● Directions for this task: Could you output the lines of the records below as a numbered list, leaving out the blank lines and the pictures?

==== Recorded information

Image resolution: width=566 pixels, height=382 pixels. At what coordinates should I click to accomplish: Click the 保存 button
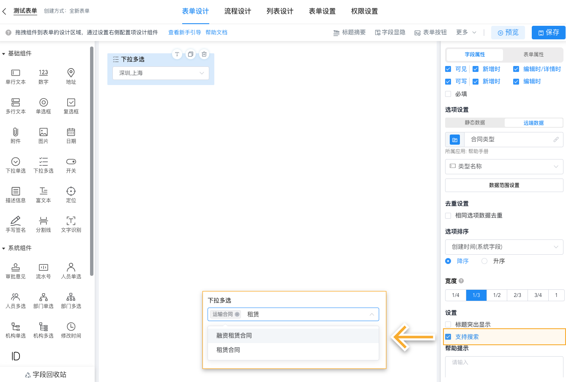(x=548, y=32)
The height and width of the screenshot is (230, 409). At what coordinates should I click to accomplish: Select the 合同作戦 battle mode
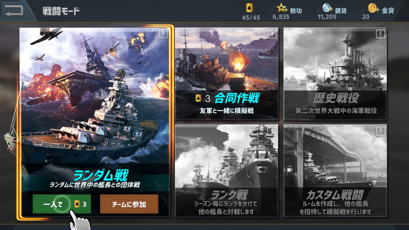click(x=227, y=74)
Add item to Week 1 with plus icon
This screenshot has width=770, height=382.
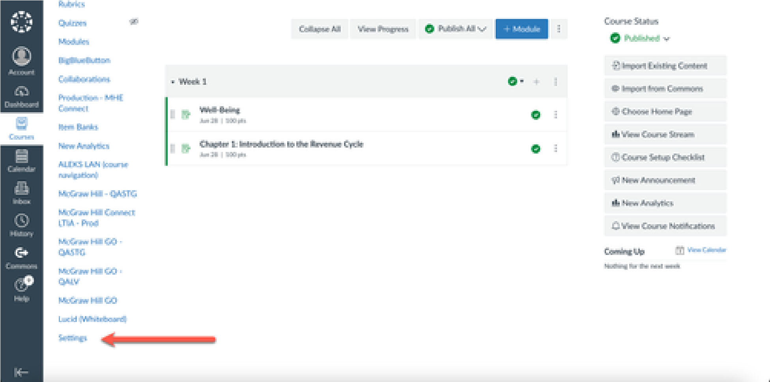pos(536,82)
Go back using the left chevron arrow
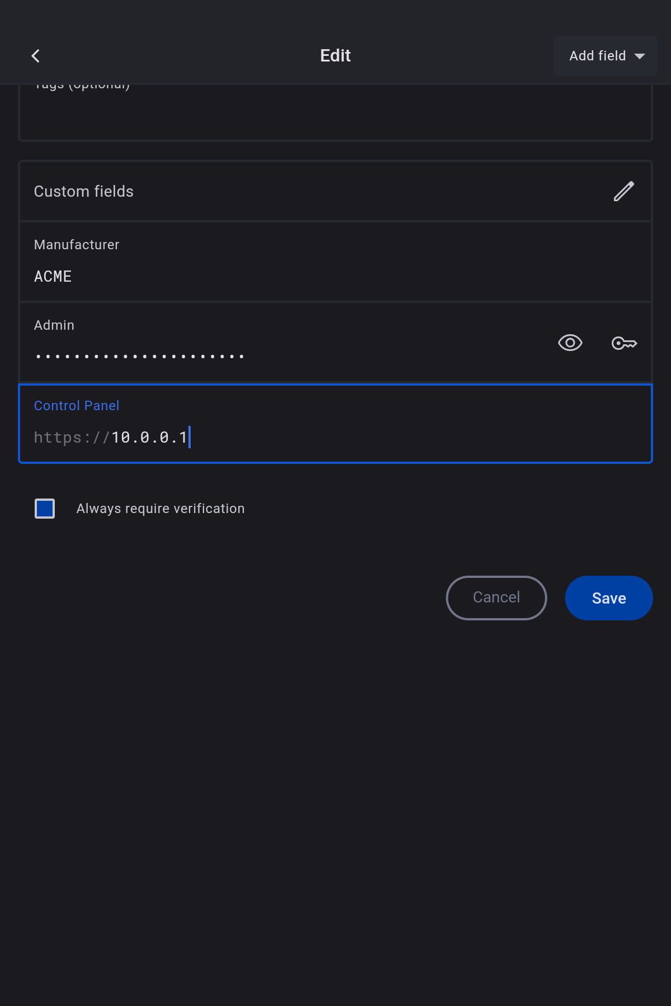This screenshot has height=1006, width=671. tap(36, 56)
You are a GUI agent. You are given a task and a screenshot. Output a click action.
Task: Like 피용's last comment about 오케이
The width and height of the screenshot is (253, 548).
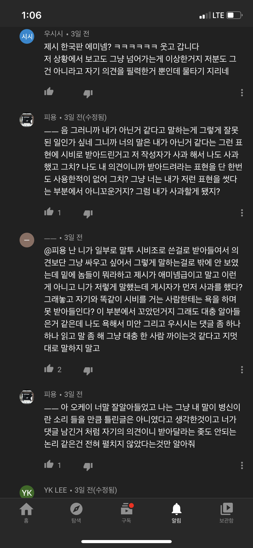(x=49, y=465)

========

● Output of the task:
1. Image resolution: width=566 pixels, height=382 pixels. At what coordinates should I click to accomplish: Click the 保存 button
2. (x=548, y=32)
3. The height and width of the screenshot is (230, 409). At what coordinates should I click to accomplish: Select the 合同作戦 battle mode
4. click(x=227, y=74)
5. Add item to Week 1 with plus icon
6. This screenshot has width=770, height=382.
7. pos(536,82)
8. Go back using the left chevron arrow
9. This screenshot has height=1006, width=671. tap(36, 56)
10. You are a GUI agent. You are given a task and a screenshot. Output a click action.
11. Task: Like 피용's last comment about 오케이
12. The width and height of the screenshot is (253, 548).
13. (x=49, y=465)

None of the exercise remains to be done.